失敗を「ちょっとした」と言っている時点で、失敗の重要さがわかっていないのです。その人は失敗から学んでいません。

 雇う側としては、失敗から学ばないことが怖いのです。評価されない仕事、収入にならない仕事、感謝もされない仕事を楽しんでできる人が、一緒に仕事をしたいなと思える人になるのです。

「売れるかどうか」より「面白がれるかどうか」

 仕事や企画を持ちかけた時に、「売れますかね」「儲かりますかね」と言う人がいます。その人の基準は、最初に「儲かる」というところに来ています。

 その仕事を面白がるという発想がないのです。そういう人は、一緒に仕事をしたいと思われません。つまらないことを、いかに面白がれるかです。

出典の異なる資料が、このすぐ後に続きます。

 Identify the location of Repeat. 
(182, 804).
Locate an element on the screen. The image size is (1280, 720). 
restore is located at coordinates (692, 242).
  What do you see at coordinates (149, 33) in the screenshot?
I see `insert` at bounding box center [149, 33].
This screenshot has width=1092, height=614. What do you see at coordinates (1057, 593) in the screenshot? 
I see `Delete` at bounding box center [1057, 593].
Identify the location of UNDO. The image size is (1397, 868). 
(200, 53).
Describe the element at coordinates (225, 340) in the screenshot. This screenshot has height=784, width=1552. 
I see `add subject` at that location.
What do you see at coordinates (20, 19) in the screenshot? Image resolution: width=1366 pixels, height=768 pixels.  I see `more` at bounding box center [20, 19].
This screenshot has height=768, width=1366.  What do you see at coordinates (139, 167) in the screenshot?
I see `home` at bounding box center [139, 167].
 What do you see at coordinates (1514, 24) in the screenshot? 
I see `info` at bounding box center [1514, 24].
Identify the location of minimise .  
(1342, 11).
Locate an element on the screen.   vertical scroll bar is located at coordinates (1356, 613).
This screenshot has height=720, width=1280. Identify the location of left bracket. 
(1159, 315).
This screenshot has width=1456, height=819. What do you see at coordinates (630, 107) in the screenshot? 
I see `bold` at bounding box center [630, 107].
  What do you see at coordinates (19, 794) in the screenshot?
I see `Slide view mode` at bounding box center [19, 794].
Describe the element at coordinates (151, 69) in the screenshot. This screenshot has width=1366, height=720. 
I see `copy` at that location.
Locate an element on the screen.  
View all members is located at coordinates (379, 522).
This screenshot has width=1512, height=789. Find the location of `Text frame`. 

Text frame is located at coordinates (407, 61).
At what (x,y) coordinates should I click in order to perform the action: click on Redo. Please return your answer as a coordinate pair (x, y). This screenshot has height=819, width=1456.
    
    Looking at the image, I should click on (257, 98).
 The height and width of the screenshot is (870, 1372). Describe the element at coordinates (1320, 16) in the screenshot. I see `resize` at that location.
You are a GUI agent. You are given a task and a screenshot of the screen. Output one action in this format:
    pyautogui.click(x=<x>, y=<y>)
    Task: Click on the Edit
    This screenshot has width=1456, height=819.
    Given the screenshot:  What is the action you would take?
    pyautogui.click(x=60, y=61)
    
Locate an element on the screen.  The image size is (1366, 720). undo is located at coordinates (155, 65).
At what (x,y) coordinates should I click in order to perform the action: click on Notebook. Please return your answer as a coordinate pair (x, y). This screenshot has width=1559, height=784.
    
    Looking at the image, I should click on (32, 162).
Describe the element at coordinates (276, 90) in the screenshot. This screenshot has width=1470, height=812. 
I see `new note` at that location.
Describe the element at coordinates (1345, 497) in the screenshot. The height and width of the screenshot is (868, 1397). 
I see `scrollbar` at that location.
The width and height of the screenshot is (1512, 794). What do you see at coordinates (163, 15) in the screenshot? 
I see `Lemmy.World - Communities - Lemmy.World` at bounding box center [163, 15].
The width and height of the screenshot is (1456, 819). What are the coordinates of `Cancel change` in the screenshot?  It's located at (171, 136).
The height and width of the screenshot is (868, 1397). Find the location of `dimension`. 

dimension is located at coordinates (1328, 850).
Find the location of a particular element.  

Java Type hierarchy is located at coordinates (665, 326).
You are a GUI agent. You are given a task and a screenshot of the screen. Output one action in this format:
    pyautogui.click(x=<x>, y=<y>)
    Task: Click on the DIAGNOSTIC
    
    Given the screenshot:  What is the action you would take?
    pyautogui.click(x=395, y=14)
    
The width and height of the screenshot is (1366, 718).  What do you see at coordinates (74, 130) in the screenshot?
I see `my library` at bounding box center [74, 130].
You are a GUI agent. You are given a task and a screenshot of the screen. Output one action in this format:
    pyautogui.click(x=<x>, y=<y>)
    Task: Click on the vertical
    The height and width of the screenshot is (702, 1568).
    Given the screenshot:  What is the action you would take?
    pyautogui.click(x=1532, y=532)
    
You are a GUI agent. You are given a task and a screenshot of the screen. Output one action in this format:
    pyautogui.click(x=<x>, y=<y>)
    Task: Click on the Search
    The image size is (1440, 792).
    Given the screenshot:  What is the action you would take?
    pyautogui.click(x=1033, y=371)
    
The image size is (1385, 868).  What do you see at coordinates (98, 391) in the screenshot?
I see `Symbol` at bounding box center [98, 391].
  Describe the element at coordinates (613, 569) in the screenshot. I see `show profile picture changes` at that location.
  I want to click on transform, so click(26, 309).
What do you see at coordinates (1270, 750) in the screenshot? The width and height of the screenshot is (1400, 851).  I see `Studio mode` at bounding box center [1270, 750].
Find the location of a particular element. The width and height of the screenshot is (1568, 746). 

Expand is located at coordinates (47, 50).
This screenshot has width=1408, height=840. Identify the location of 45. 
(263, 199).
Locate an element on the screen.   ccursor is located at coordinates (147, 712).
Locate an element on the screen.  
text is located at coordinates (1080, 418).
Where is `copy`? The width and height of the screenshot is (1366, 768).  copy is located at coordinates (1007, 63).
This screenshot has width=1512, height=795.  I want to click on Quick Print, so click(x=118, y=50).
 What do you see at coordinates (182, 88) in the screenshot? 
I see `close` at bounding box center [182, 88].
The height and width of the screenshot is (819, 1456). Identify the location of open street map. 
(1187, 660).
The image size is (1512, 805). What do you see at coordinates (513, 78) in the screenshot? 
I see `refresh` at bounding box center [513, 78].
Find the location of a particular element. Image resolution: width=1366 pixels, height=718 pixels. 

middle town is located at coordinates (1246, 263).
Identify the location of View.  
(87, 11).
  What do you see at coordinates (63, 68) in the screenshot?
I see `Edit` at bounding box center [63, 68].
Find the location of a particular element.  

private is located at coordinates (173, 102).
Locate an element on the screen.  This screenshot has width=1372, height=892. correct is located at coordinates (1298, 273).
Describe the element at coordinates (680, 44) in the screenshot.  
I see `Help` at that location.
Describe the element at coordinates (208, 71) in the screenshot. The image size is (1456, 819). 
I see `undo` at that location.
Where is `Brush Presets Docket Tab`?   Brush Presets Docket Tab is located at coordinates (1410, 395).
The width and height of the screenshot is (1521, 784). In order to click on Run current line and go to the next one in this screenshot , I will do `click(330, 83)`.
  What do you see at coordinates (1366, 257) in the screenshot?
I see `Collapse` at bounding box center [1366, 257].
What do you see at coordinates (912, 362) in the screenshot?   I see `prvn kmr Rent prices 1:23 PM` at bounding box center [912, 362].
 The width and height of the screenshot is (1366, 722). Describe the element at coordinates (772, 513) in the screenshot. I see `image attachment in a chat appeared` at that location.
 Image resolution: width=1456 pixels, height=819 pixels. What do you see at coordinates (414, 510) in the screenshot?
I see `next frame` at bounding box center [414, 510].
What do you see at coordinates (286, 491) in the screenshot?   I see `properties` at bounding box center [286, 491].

 私は出版社から出された企画を自分で面白がっています。パッと出されたお題に対して、大喜利のように考えていくのです。そのほうが自分でお題を出すよりも発想が広がります。

 自分でお題を出すと、自分の最初の発想の中で予定調和のものになってしまう危険性があるのです。私は「お題を客席からいただいている」という感覚で、「そのタイトルなら、こうかな」と考えるのです。

 結果としてタイトルが変われば、そこから化学反応を起こせばいいだけです。仕事は、受注産業です。与えられたお題を、いかに自分が面白がるかです。

「面白がる」の対極にあるのが、「売れるか」「儲かるか」なのです。